The Buena Vista Museum of Natural History & Science is a natural history museum in Bakersfield, California. It is located downtown in the Arts district. The museum focuses on three areas: geology, anthropology, and paleontology.

==History==
The museum was founded in 1995. The museum was centered on the Bob and Mary Ernst Collection of Miocene fossils from Shark Tooth Hill (in Kern County). It is the largest collection of Miocene fossils from that location. Originally the museum was housed out of a small space in the California Living Museum (CALM). The collection would continue to grow, encompassing areas outside of Kern County. Because of the growth, the museum would move several times before arriving at the current location in downtown.

==Description==
The centerpiece of the museum is the Mary Ernst Collection of Miocene fossils from Shark Tooth Hill.
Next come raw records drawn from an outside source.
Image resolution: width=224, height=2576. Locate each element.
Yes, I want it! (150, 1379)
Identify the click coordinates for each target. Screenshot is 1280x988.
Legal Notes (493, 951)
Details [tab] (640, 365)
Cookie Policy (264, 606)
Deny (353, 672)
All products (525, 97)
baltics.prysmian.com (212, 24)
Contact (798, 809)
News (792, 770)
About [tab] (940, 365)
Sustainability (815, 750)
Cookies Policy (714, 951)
Other exhibits include: collection of taxidermy animals from Africa, replica of a triceratops skull, replica of a yokuts Indian village, and a model of Yosemite Valley complete with roads, buildings, and trails. Several of these items are not owned by museum, but are on long term loan. The museum also contains an interactive section known as the "Oh Zone". There is also a Paleo Lab, which is equipped to clean, repair, preserve, and reconstruct fossils and other artifacts.